### WHAT IS NEEDED
All lines holding the word "computer" are to be copied from the records beneath.

### MATERIAL SHOWN

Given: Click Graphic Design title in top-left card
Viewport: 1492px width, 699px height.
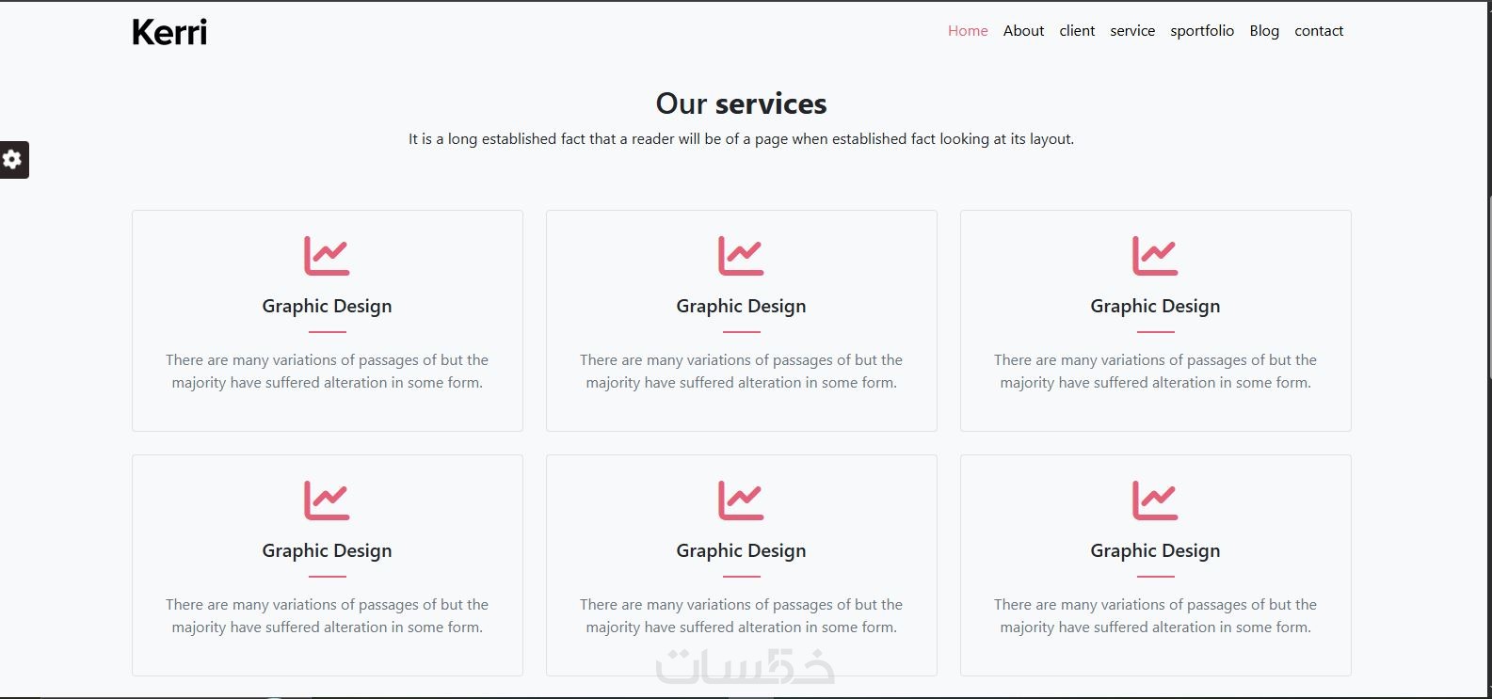Looking at the screenshot, I should [x=327, y=306].
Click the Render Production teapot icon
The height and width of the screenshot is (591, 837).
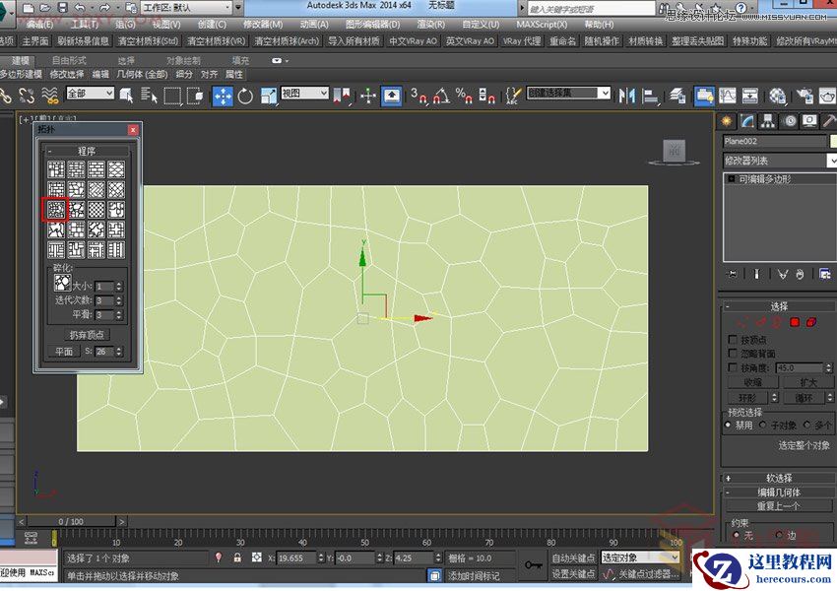point(827,96)
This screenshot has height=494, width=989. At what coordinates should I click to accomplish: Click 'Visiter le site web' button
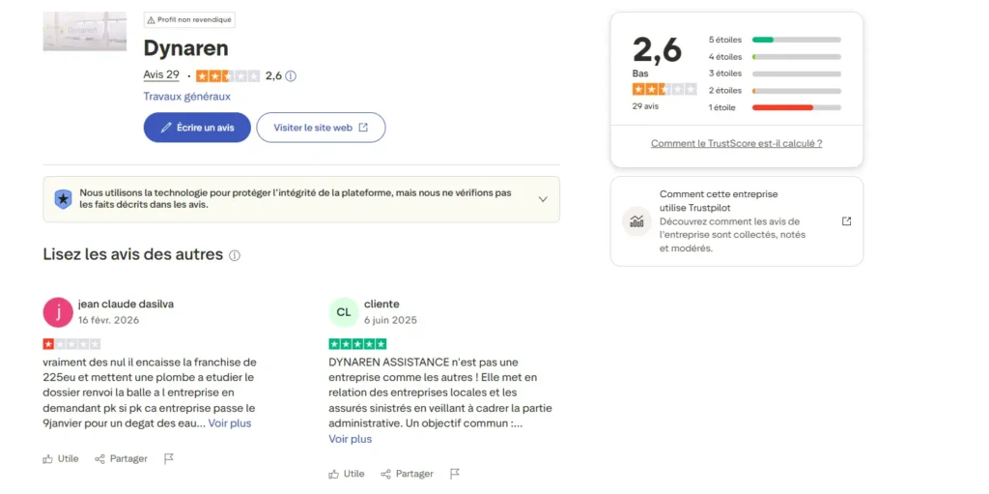pyautogui.click(x=321, y=128)
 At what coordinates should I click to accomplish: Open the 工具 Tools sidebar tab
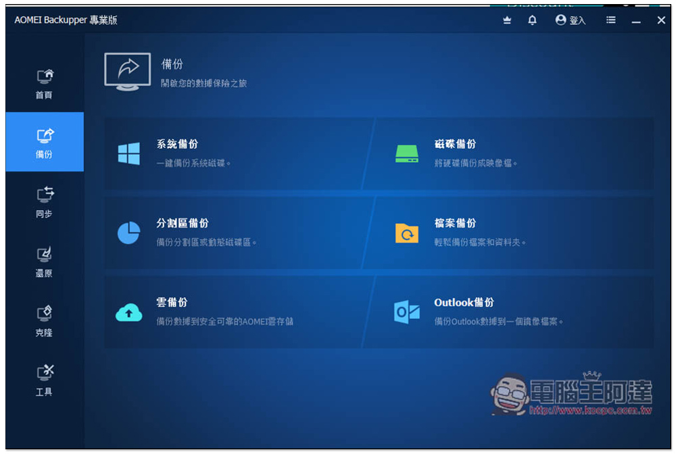[45, 381]
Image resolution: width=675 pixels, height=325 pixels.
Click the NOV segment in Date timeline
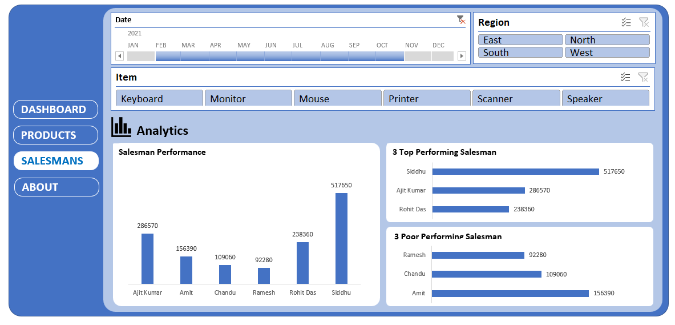point(418,56)
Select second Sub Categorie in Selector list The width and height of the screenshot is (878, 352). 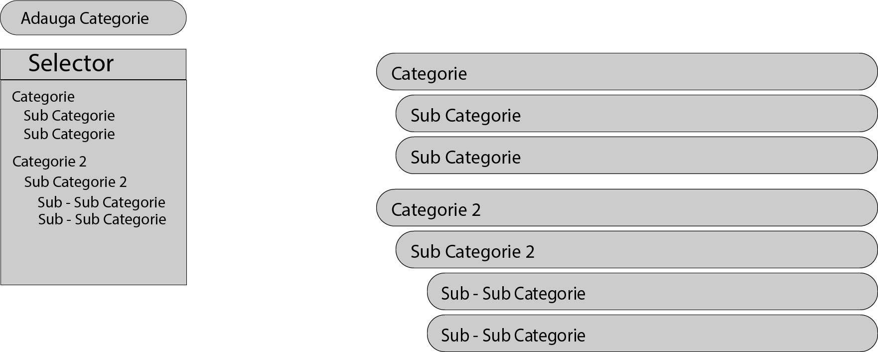click(69, 134)
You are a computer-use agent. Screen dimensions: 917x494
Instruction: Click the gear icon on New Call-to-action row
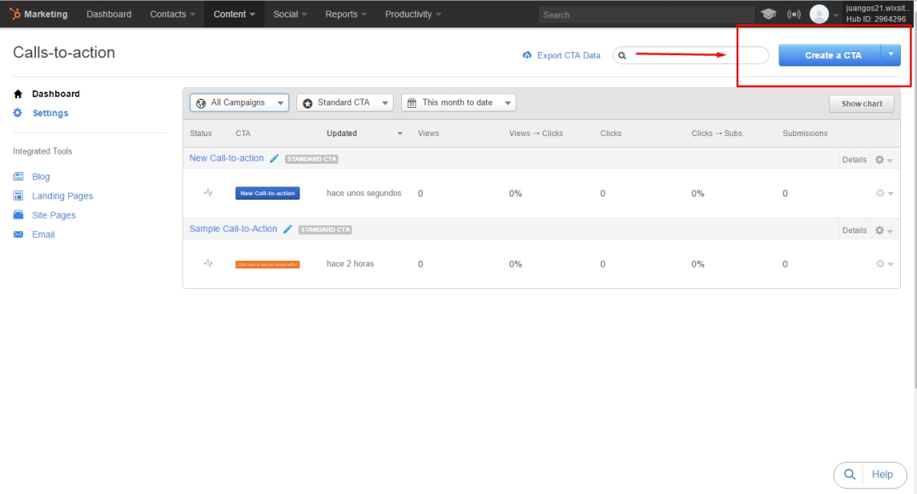[x=880, y=158]
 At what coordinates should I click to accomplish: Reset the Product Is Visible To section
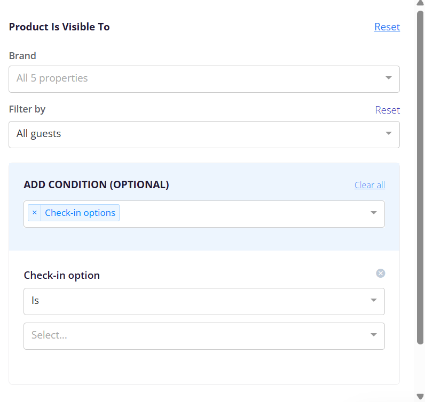click(387, 27)
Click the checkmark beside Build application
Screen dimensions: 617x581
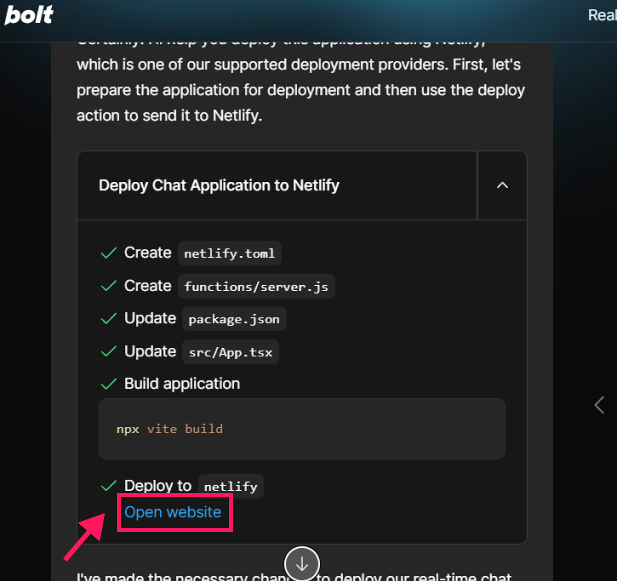[109, 385]
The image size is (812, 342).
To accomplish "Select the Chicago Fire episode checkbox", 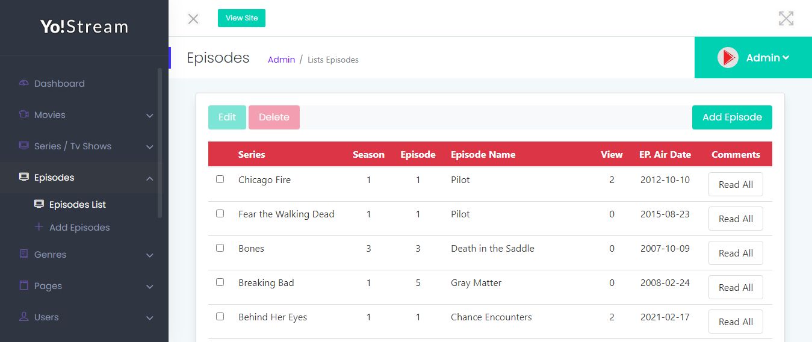I will (x=220, y=179).
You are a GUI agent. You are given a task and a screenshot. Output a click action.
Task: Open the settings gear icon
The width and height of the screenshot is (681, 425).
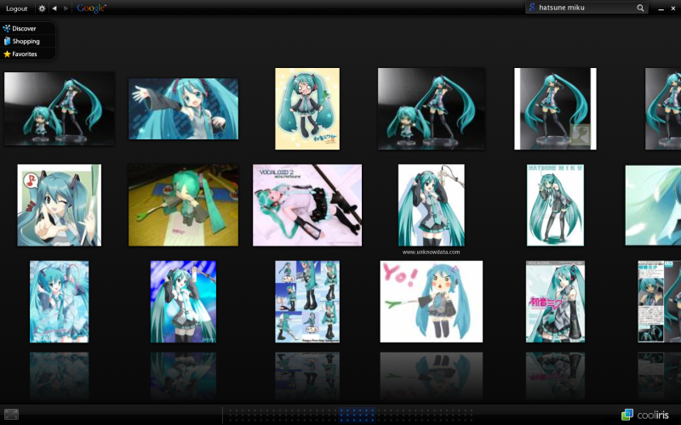(x=42, y=9)
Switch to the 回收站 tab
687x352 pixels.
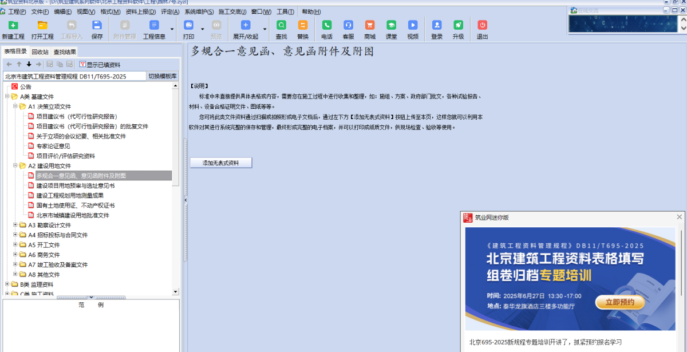[x=40, y=52]
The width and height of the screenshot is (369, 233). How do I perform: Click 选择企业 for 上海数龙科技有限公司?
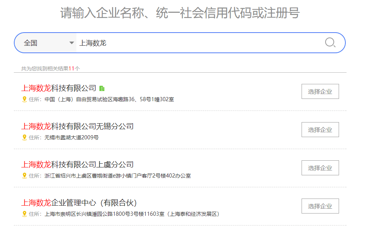click(x=320, y=91)
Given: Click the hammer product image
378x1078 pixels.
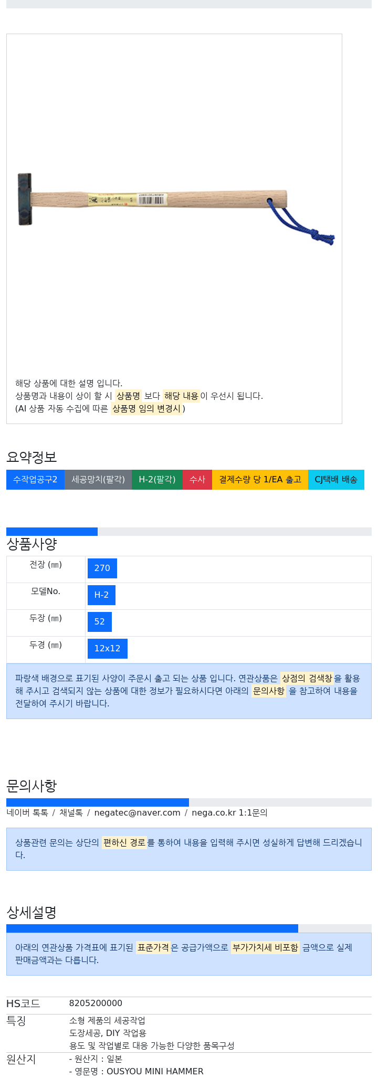Looking at the screenshot, I should pyautogui.click(x=176, y=209).
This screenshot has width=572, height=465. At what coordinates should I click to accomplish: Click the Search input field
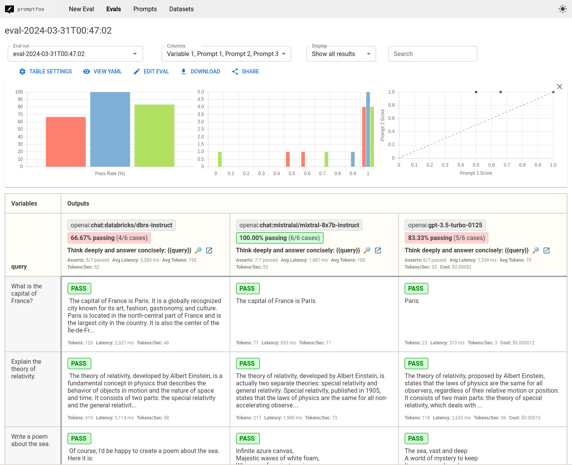[432, 54]
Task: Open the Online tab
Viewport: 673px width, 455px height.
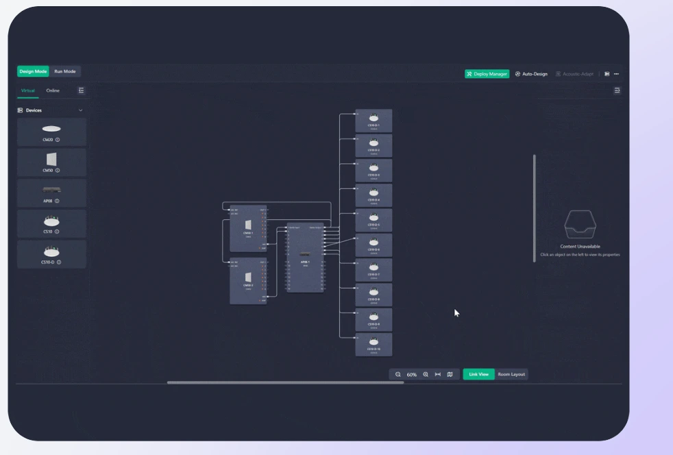Action: tap(53, 90)
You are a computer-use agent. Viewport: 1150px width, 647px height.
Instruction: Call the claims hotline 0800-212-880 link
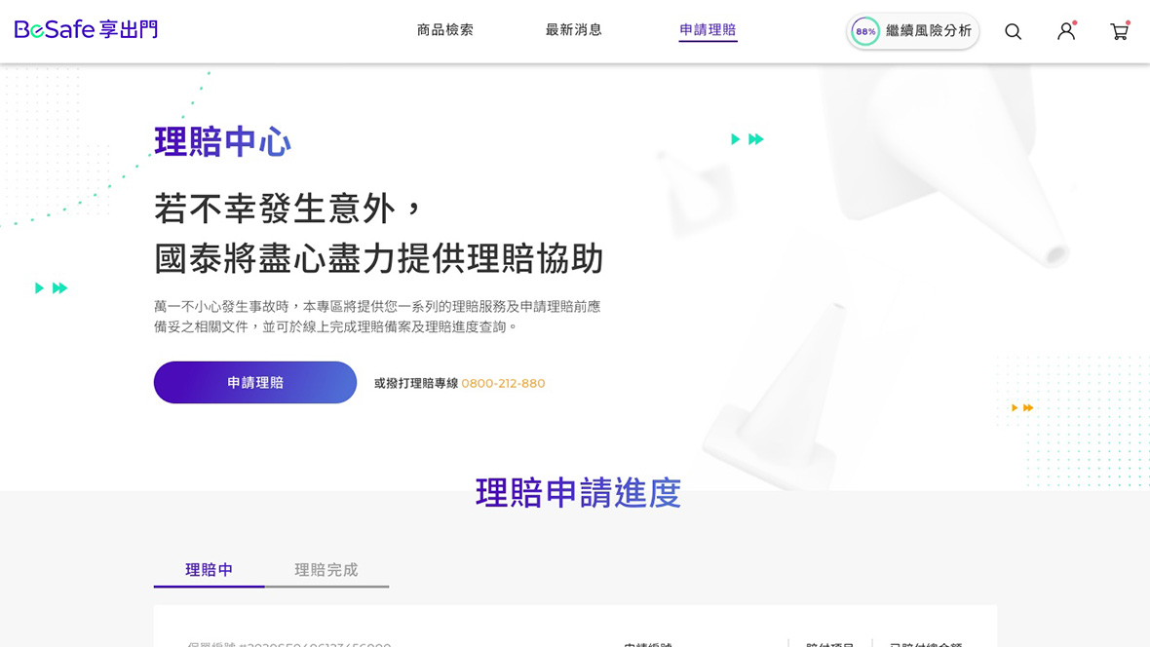click(x=503, y=384)
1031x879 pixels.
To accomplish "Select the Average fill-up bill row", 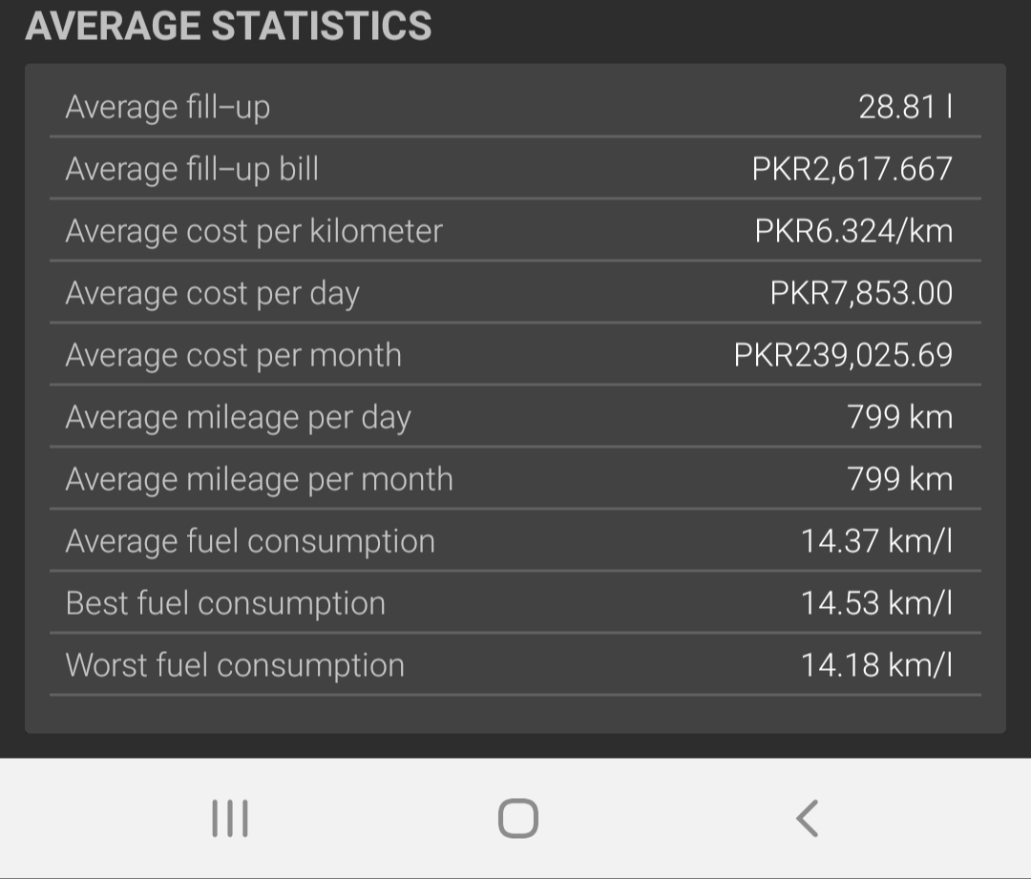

### TASK RESPONSE
You are a computer-use agent. Screen dimensions: 917x494
You are a computer-use agent. Viewport: 1150px width, 647px height.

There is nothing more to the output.